Brain iron uptake in hypotransferrinemic mice: Influence of systemic iron status

Abstract

The relationship of the heterogeneity of iron concentrations in the brain with the regulation of iron uptake into specific brain regions remains unresolved. We used hypotransferrinemic mice and an iron-deficient or control diet to explore whether plasma transferrin (Tf), transferrin saturation, and plasma iron levels influence the uptake of (59)Fe and whether there was brain region specificity. Weaning wild-type (+/+) and heterozygotic mice (+/hpx), were sorted randomly to either a iron-deficient diet or a control iron diet for 8 weeks, whereas homozygous mice (hpx/hpx) ate the control diet for 8 weeks before (59)Fe uptake studies.
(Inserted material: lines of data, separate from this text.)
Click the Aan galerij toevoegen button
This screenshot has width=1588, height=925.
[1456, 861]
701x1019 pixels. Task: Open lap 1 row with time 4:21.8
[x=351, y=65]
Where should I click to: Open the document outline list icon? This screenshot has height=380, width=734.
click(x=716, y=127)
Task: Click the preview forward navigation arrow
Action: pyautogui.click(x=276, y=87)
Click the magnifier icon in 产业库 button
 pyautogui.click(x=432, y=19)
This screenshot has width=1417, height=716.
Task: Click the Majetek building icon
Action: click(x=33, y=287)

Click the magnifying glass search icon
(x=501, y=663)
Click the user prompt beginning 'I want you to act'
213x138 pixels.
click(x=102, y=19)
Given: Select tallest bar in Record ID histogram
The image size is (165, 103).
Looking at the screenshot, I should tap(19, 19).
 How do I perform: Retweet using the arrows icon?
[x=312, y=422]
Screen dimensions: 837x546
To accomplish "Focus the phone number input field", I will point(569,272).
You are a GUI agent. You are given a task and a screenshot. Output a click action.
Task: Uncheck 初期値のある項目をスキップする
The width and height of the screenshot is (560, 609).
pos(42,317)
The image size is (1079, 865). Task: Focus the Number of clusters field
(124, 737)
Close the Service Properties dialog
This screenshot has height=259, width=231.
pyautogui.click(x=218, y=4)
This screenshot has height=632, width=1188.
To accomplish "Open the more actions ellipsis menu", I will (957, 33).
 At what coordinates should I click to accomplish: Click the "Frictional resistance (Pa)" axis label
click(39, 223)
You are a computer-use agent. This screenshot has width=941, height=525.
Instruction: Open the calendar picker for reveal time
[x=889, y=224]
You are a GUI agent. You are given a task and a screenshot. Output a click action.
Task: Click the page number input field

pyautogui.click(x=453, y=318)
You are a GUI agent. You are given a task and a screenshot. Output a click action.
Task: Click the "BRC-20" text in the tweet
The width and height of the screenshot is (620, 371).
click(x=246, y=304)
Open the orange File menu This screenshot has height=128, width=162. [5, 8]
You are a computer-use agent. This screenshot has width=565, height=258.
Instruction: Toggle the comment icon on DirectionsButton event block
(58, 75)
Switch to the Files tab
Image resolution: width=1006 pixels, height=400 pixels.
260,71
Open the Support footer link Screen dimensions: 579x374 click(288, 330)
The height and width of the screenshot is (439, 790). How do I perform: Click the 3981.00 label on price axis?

Iron-deficient heterozygous and wild-type mice both had significantly greater plasma Tf levels (37.5 and 42.5 microM) than control mice had (heterozygous and wild-type controls were 20 and 32.5 microM) and far more than homozygous mice (<0.2 microM) had, thus providing five distinct levels of plasma Tf concentrations. After intravenous injection of (59)Fe, brains of iron-deficient wild-type mice took up significantly more (59)Fe (0.15% dose) compared to control wild-type mice (0.056%) at 2 hr, a treatment effect that persisted through 24 hr. In contrast, diet had no effect in heterozygous mice. Importantly, homozygous mice had equivalent uptake to other groups (0.089% dose) by 24 hr. Early brain radioactivity varied by regions (hypothalamus and prefrontal cortex approximately 10-18% brain uptake > cerebellum, pons, thalamus, and striatum approximately 7-12% > cortex, hippocampus, and substantia nigra approximately 6-8%). This distribution of radioactivity changed over 24 hr in the hypothalamus of heterozygous mice, homozygous mice, and iron-deficient wild-type mice. Homozygous mice also showed higher uptake (13-15%) in some regions (hypothalamus and cerebellum) than in other regions. In wild-type and heterozygous mice, (59)Fe uptake was inversely related to brain Tf and was independent of regional brain iron concentrations and plasma Tf levels or saturation. These experimental data suggest that brain iron uptake may be constitutive and independent of plasma Tf, transferrin saturation, or regional brain iron concentration. The proteins and mechanisms responsible for additional iron uptake into specific regions, or perhaps the redistribution are unclear though the data are supportive of a non-transferrin-bound iron uptake pathway.